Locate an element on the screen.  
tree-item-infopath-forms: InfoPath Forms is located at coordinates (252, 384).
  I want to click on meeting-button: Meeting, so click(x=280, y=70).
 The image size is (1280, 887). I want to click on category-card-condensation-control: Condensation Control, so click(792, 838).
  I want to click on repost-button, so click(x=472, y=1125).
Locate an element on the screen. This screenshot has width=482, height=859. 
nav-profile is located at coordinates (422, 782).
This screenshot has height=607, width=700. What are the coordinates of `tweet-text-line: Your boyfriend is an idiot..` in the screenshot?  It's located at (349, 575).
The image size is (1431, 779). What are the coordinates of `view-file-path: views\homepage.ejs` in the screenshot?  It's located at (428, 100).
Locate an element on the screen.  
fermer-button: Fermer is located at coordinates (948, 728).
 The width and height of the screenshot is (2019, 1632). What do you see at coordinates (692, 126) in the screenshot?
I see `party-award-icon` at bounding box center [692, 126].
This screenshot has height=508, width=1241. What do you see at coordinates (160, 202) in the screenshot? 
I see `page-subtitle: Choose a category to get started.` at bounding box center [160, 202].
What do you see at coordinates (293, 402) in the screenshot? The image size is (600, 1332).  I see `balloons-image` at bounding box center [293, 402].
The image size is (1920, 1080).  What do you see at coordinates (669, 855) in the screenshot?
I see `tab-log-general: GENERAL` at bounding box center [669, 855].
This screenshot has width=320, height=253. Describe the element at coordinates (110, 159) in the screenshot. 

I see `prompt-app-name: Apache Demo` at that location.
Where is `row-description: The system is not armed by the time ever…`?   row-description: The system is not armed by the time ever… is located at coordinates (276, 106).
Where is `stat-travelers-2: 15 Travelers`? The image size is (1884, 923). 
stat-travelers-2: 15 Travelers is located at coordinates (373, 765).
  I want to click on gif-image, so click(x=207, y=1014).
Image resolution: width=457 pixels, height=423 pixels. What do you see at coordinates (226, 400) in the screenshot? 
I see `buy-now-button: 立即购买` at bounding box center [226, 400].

*演習課題*
上のレコードをすべて、一字一句変えずにもう一度書いてください。

*解答欄*
Locate an element on the screen.  
tree-item-infopath-forms: InfoPath Forms is located at coordinates (252, 384).
  I want to click on meeting-button: Meeting, so click(x=280, y=70).
 The image size is (1280, 887). I want to click on category-card-condensation-control: Condensation Control, so click(792, 838).
  I want to click on repost-button, so click(x=472, y=1125).
Locate an element on the screen. This screenshot has width=482, height=859. 
nav-profile is located at coordinates (422, 782).
This screenshot has height=607, width=700. What are the coordinates of `tweet-text-line: Your boyfriend is an idiot..` in the screenshot?  It's located at (349, 575).
The image size is (1431, 779). What are the coordinates of `view-file-path: views\homepage.ejs` in the screenshot?  It's located at (428, 100).
Locate an element on the screen.  
fermer-button: Fermer is located at coordinates (948, 728).
 The width and height of the screenshot is (2019, 1632). What do you see at coordinates (692, 126) in the screenshot?
I see `party-award-icon` at bounding box center [692, 126].
This screenshot has height=508, width=1241. What do you see at coordinates (160, 202) in the screenshot? 
I see `page-subtitle: Choose a category to get started.` at bounding box center [160, 202].
What do you see at coordinates (293, 402) in the screenshot? The image size is (600, 1332).  I see `balloons-image` at bounding box center [293, 402].
The image size is (1920, 1080).  What do you see at coordinates (669, 855) in the screenshot?
I see `tab-log-general: GENERAL` at bounding box center [669, 855].
This screenshot has width=320, height=253. Describe the element at coordinates (110, 159) in the screenshot. 

I see `prompt-app-name: Apache Demo` at that location.
Where is `row-description: The system is not armed by the time ever…`?   row-description: The system is not armed by the time ever… is located at coordinates (276, 106).
Where is `stat-travelers-2: 15 Travelers`? The image size is (1884, 923). 
stat-travelers-2: 15 Travelers is located at coordinates (373, 765).
  I want to click on gif-image, so click(x=207, y=1014).
Image resolution: width=457 pixels, height=423 pixels. What do you see at coordinates (226, 400) in the screenshot? 
I see `buy-now-button: 立即购买` at bounding box center [226, 400].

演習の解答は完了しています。